Why Menendez
To: Interested Parties
Date: Sunday, December 4, 2005
At first blush, Gov.-elect Jon Corzine's decision on whom to appoint to the seat he will relinquish in the U.S. Senate when he is sworn in as New Jersey's governor should be driven first and foremost by local political considerations. After Gov. Codey withdrew last week, the decision became more embroiled in the shifting vagaries of the state's competitive politics.
A primary consideration is who can best hold the seat in next year's election against what is expected to be a strong Republican candidate. Democrats throughout the country are interested in whom Corzine selects because of the party's drive to recapture control of the Senate next year, when Corzine's successor will run for a full six-year term.
In some recent polls, Congressman Bob Menendez has proven to be the strongest Democrat against the expected Republican candidate. But the importance of a Menendez candidacy stretches beyond New Jersey.
Whether Corzine and the national Democratic leadership can appreciate the opportunity that Menendez presents them will reveal if Democrats understand how to use such openings to rally the Hispanic vote to the Democratic camp.
Choosing Menendez to fill his post, Corzine can instantly install someone to the Senate who because of his experience in a leadership position in the House can automatically add energy and real public policy experience to the national Democratic leadership as it prepares to shape next year's general election strategy. They also would have someone who understands how to shape nuanced strategies so as to maintain Latinos as an integral part of the party's victories in days to come.

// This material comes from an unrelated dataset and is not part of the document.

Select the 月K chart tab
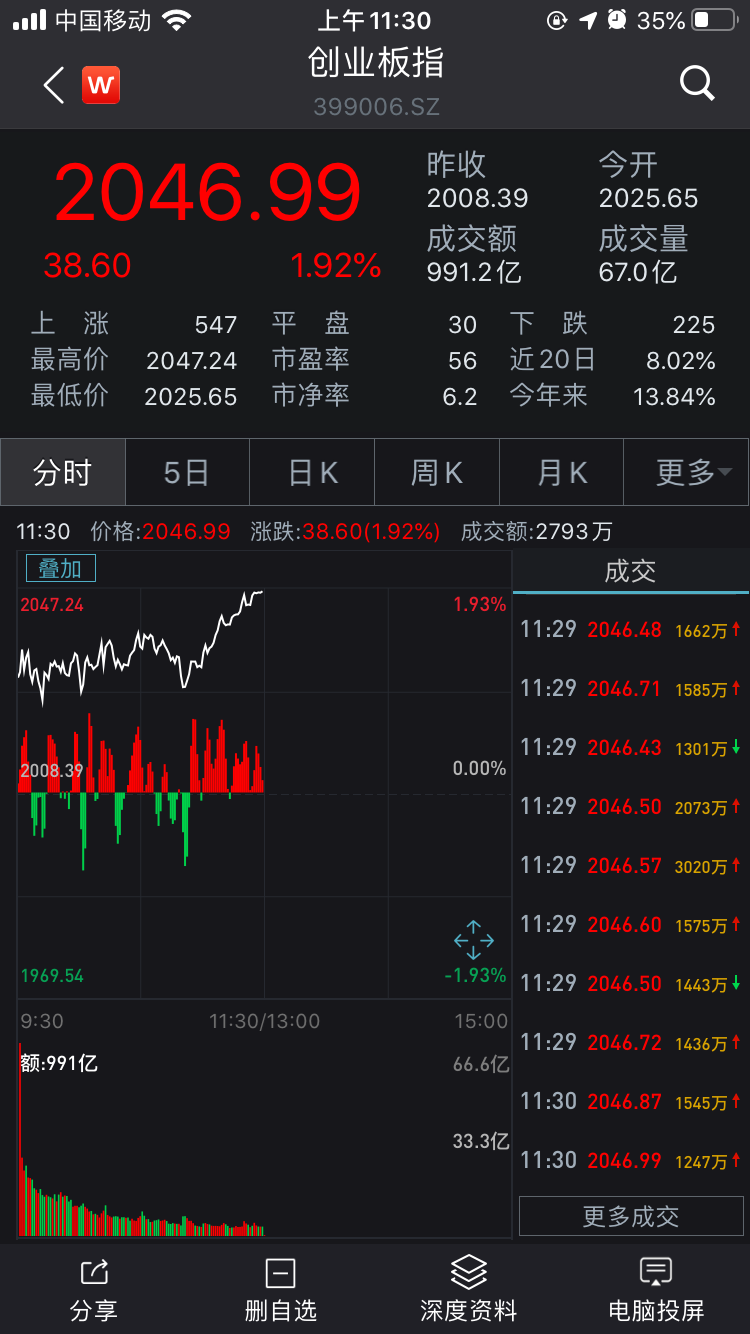point(562,472)
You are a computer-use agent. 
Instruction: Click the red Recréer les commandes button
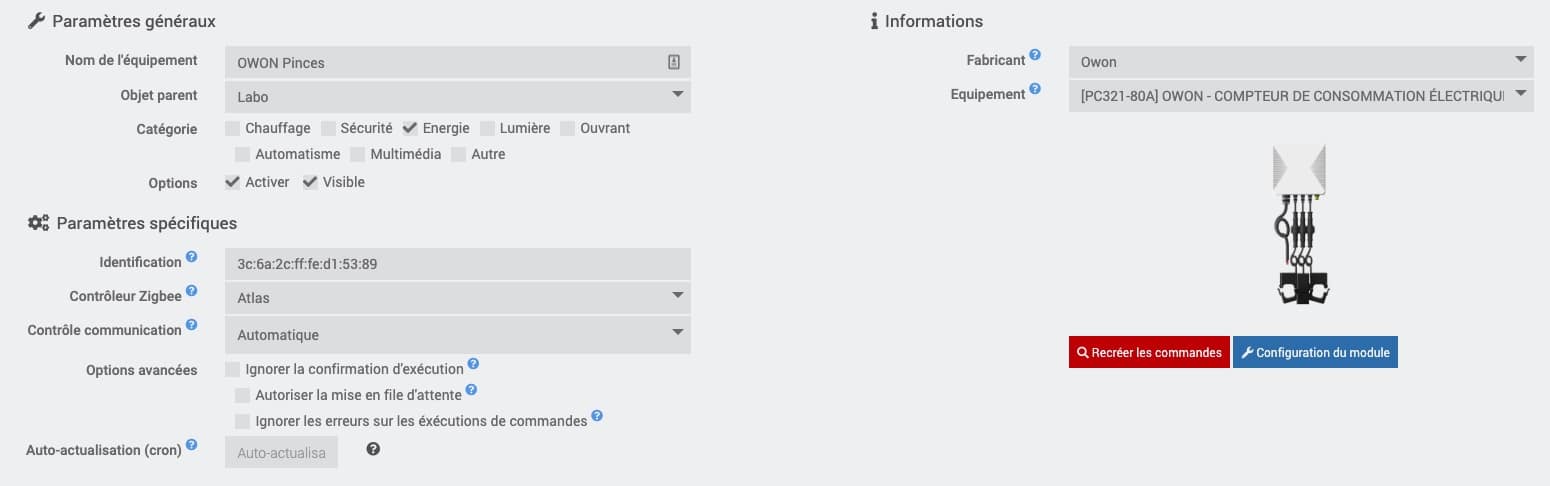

If Corzine does not appoint Menendez, he will give the Republican Party the opportunity to point to how the GOP is clearing the field to get minorities elected as Republicans. The GOP has been adept at promoting the few qualified minority candidates they have as they pursue elected and appointed office. The White House can point to its African American strategies in Maryland and Ohio as part of a real, not-lip-service strategy whose opening salvo was giving genuine, targeted support to Mel Martinez and because of those efforts, a Republican Hispanic now sits in the Senate. We cannot continue to miss opportunities to support credible Hispanics for office and expect Latinos to always support Democrats, especially in light of GOP gains in 2004 and their continued commitment to peel away more Hispanic votes from Democrats.
To state again: The Hispanic population is critical to the new electoral strategy that the party must pursue in order to win future presidential elections with the largest minority population in the country. And within New Jersey itself is the Latino population not the fastest-growing of the largest minority groups? And could not the Cuban American Menendez blunt Republican appeals to Cuban Americans in Florida year after year? Could not the party benefit greatly from Menendez' facile use of Spanish?
In the election just past, voters rejected the politics of personal destruction and they rejected anti-immigrant rhetoric. Voters overwhelmingly set the stage for a Democratic resurgence next year. Latinos should be part of that resurgence.
It would be a very good thing, indeed, for New Jersey to send to the Senate a man who is respected as a knowledgeable and hard-working public servant who can win on his own next year and from whom the national party could greatly benefit as it rebuilds its national prospects.